Mr Edridge has fronted for the Crown on the Family Start dispute.
"If [Maori] providers are] a bit uppity you'll get hammered for it. When they say 'jump' they want you to say 'how high.' Those days are gone.
"This guy [Mr Edridge] isn't trustworthy I can't deal with an untrustworthy [person]. I don't lightly level that allegation against anyone."
Different rates of pay amounted to a "pervasive, discriminatory policy," and the group would be looking at contracts in different regions to build a national tribunal case. Bureaucrats were about to be bombarded by requests for contract data, he said. "You watch those cockroaches when the lights come on, we're going to have to do that...We just want one law for all."

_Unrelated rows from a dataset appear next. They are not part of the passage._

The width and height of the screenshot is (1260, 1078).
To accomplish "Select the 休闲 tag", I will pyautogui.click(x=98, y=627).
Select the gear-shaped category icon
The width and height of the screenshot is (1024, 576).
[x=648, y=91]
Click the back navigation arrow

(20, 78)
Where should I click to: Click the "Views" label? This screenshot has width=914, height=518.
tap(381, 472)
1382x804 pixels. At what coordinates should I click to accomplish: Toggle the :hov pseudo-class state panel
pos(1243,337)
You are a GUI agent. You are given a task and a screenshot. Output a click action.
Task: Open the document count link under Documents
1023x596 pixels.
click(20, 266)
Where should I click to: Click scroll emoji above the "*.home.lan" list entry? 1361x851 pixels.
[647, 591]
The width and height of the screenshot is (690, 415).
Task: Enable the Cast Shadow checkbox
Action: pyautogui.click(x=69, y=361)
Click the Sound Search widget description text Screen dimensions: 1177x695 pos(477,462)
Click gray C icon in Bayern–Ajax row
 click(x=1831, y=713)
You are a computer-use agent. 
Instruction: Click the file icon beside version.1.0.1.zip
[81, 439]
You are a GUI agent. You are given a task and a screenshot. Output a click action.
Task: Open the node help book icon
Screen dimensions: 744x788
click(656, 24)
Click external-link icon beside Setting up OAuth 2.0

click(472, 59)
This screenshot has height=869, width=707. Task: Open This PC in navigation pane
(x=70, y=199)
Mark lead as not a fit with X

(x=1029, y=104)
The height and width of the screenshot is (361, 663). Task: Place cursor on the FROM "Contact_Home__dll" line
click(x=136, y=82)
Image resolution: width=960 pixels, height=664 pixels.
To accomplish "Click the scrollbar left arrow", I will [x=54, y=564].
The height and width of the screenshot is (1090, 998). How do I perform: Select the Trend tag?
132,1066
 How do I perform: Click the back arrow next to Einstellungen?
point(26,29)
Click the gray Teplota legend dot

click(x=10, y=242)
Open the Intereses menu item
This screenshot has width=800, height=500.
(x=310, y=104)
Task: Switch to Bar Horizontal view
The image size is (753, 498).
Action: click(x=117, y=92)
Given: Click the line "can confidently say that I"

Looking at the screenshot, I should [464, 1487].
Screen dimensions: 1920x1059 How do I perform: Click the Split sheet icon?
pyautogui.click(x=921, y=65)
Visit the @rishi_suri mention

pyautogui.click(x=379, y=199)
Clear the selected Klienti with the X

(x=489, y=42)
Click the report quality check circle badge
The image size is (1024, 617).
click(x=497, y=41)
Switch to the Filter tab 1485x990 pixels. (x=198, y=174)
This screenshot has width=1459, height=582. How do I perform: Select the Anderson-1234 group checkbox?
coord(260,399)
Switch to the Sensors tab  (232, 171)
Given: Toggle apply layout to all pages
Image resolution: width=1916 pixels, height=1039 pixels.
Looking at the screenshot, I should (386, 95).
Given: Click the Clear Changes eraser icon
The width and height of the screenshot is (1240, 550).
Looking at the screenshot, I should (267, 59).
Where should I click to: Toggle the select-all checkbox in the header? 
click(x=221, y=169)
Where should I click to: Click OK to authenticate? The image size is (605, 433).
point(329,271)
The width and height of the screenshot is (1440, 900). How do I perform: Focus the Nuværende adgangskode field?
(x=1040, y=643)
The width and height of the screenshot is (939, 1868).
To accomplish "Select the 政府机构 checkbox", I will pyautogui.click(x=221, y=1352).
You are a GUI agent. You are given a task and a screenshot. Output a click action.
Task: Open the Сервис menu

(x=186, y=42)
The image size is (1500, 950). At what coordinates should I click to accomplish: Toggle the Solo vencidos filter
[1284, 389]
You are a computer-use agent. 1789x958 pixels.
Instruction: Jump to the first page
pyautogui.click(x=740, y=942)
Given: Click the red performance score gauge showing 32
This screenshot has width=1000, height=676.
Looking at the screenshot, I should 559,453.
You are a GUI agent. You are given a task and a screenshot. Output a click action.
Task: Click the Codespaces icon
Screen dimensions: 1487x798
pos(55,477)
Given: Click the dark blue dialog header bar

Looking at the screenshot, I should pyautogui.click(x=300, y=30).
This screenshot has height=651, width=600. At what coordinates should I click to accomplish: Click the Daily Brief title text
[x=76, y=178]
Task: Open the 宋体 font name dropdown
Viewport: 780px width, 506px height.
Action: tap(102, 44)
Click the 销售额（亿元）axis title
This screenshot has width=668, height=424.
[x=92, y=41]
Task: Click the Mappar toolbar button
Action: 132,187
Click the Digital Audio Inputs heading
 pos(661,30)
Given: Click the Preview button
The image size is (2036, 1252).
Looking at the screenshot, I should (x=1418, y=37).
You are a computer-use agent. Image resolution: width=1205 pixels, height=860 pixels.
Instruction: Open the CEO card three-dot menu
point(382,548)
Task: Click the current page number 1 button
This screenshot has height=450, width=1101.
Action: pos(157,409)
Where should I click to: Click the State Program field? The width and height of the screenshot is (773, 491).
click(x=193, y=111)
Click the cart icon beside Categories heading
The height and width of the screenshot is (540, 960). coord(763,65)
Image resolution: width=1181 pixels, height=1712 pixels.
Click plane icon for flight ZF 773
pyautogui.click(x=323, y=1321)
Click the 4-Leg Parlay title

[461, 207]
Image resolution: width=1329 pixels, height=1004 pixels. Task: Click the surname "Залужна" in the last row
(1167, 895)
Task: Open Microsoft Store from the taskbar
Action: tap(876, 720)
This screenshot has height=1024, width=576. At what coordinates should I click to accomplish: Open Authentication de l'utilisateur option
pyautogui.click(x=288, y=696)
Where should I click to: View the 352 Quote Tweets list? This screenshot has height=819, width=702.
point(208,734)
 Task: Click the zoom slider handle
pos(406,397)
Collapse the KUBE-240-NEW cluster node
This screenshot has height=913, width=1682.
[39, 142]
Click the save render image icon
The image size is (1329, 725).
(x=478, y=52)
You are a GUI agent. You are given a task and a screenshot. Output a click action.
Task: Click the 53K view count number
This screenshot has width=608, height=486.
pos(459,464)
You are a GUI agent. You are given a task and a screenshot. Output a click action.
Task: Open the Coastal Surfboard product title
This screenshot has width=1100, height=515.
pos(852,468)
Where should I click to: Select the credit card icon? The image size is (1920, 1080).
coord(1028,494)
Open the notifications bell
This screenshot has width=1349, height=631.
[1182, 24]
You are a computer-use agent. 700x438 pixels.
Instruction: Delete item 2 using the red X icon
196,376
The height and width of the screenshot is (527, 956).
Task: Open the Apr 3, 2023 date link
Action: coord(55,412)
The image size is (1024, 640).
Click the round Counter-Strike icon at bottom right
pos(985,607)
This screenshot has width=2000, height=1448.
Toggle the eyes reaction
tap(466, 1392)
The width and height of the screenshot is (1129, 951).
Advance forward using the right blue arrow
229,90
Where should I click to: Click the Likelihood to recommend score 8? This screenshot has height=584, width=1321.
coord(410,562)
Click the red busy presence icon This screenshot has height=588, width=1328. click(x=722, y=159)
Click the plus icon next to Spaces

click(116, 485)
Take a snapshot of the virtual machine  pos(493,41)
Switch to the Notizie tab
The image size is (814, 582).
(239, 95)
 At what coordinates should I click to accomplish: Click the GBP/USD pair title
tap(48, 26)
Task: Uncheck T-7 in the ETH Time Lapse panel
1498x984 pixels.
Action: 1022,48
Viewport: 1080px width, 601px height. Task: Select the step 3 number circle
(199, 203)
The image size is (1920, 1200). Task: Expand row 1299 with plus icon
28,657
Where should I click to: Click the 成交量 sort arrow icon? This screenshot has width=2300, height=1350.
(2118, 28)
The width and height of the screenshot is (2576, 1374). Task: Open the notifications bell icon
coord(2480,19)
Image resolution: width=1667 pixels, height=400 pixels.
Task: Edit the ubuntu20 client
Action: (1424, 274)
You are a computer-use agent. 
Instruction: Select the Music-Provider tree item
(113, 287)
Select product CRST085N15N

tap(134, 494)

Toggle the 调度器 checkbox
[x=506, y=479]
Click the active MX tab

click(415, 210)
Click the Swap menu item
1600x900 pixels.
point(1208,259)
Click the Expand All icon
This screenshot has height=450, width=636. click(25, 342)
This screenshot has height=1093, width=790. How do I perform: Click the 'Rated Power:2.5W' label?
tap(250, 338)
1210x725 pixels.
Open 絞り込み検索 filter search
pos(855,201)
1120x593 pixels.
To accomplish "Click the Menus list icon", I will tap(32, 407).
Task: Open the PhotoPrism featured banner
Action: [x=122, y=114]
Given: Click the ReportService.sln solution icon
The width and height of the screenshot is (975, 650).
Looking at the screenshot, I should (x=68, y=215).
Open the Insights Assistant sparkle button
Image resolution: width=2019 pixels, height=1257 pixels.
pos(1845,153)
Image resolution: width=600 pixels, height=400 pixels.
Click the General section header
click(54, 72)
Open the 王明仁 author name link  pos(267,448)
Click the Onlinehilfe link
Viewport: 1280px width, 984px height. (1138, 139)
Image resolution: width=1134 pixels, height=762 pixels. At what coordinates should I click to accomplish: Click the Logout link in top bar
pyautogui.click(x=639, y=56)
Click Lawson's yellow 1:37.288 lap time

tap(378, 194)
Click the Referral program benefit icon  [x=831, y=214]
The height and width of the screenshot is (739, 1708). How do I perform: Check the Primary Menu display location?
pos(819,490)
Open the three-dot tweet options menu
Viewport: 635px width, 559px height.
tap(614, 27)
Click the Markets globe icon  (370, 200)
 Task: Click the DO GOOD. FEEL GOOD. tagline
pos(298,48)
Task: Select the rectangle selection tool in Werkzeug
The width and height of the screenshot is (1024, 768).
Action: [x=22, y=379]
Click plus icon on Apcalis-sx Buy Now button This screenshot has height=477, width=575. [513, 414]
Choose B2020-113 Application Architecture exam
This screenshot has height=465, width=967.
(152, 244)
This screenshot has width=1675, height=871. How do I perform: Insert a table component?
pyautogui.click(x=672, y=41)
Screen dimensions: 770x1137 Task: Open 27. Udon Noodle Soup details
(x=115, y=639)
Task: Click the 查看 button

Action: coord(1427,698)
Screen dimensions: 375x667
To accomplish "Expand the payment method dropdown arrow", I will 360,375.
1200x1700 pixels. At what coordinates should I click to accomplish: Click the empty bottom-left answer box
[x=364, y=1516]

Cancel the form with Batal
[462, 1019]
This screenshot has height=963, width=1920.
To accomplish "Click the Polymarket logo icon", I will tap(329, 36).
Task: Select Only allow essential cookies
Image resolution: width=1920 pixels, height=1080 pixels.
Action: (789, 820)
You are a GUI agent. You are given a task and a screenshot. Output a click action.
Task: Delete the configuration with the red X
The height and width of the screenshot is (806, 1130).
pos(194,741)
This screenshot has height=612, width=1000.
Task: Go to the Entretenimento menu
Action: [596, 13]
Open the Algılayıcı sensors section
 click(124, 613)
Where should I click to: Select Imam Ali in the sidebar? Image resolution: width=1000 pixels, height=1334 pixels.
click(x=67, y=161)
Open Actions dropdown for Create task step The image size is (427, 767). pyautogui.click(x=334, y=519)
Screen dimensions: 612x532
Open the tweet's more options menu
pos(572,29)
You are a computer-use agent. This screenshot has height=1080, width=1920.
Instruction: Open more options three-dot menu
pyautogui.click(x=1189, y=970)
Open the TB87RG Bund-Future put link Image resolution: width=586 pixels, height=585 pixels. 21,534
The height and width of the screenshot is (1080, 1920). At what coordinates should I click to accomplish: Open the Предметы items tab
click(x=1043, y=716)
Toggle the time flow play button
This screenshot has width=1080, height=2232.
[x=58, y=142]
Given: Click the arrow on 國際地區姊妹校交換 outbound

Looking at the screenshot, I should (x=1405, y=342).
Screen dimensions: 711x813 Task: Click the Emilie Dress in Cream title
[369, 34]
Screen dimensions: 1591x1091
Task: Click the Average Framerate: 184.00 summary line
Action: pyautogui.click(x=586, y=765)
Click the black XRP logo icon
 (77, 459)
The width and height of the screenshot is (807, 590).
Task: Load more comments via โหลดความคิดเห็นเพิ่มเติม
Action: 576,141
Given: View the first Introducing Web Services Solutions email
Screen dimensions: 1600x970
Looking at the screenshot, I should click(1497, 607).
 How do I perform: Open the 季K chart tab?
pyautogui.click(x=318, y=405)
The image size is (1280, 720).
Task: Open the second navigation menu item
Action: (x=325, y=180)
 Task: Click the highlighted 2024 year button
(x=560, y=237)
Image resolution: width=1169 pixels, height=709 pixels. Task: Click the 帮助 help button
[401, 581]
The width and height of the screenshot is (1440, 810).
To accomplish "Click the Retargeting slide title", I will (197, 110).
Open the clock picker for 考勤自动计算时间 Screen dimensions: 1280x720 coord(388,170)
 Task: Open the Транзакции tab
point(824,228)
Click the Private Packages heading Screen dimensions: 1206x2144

Mr Edridge he wouldn't be drawn on personal insults, but noted that Waipareira received one of the highest per family rates of any Family Start provider in the country.
"Rather than getting involved in petty name calling, I am focussed on the real issues facing vulnerable children and families. I am aware that Waipareira Trust intends to lodge a claim with the Waitanig Tribunal. We will watch this development with interest," Mr Edridge said.
Mr Tamihere has raised some outside support from the New Zealand Nurses Organisation. NZNO kaiwhakahaere Kerri Nuku said nurses who worked for Maori organisations were paid less: "It is unacceptable that nurses and other health workers who work for Maori and iwi health providers are paid up to 25 percent less than their colleagues who work for DHBs. The Government talks about the importance of improving health outcomes for Maori and yet they are comfortable paying our nurses less and expecting them to do more. "
Another speaker, Ngaiterangi's Paul Stanley said the equity issues "absolutely undermined" the aims of the government's flagship Whanau Ora policy.